If the environment had CDK_RETAIN_DATA_ON_DELETE=true (the old production default), CloudFormation retained stateful resources instead of deleting them. They must be removed before the new stack can recreate replacements with the same names.

Typically retained: the ~24 DynamoDB tables, the data S3 buckets, the Cognito User Pool, Secrets Manager secrets, KMS keys, and the SSM parameters under /${CDK_PROJECT_PREFIX}/.

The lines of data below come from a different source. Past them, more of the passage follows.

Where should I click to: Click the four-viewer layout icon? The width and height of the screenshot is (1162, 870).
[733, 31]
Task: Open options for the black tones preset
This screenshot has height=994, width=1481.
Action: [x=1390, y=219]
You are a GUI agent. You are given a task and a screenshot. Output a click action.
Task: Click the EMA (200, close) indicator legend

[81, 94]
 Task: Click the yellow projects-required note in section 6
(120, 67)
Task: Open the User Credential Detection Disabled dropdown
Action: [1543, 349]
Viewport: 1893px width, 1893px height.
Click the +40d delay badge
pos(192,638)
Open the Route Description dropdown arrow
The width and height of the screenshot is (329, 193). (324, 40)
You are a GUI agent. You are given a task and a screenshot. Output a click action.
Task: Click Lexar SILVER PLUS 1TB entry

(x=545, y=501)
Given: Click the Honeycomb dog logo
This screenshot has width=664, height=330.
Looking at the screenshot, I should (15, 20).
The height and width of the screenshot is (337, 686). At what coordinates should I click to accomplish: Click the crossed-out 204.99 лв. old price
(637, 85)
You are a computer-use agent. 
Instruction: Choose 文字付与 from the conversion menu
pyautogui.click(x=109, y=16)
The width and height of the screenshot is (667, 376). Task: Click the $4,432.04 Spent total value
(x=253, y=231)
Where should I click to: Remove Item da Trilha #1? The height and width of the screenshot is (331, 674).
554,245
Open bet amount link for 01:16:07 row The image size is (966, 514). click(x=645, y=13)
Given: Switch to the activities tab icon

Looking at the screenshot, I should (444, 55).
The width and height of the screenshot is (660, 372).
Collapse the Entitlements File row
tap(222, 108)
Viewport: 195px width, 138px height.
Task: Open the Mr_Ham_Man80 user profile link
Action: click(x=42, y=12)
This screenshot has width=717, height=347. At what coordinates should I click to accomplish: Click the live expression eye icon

Identify and delete the retained resources:

Terminal window
# Identify
aws dynamodb list-tables --query "TableNames[?starts_with(@, '${CDK_PROJECT_PREFIX}')]"
aws s3 ls | grep "${CDK_PROJECT_PREFIX}"
aws ssm get-parameters-by-path --path "/${CDK_PROJECT_PREFIX}/" --recursive \
--query 'Parameters[].Name' --output text | tr '\t' '\n'
# Delete the image-tag params (minimum required for an in-place migration)
aws ssm delete-parameter --name "/${CDK_PROJECT_PREFIX}/app-api/image-tag" 2>/dev/null || true
aws ssm delete-parameter --name "/${CDK_PROJECT_PREFIX}/inference-api/image-tag" 2>/dev/null || true
# ...or sweep every parameter under your prefix (safe — all re-published on the next deploy)
aws ssm get-parameters-by-path --path "/${CDK_PROJECT_PREFIX}/" --recursive \
--query 'Parameters[].Name' --output text \
| tr '\t' '\n' | xargs -r -n10 aws ssm delete-parameters --names

Delete DynamoDB tables, empty and remove S3 buckets (aws s3 rb … --force), the Cognito pool, and the secrets the same way.

With the old stacks gone and retained resources cleared, deploy the single stack, then ship code and data:

  1. Platform Stackcdk deploy provisions all infrastructure (~15 min).
  2. Backend Deploy — builds images, pushes to ECR, updates ECS / Lambda / Runtime.
  3. Frontend Deploy — publishes the Angular SPA.
  4. Bootstrap Data Seeding — seeds default configuration.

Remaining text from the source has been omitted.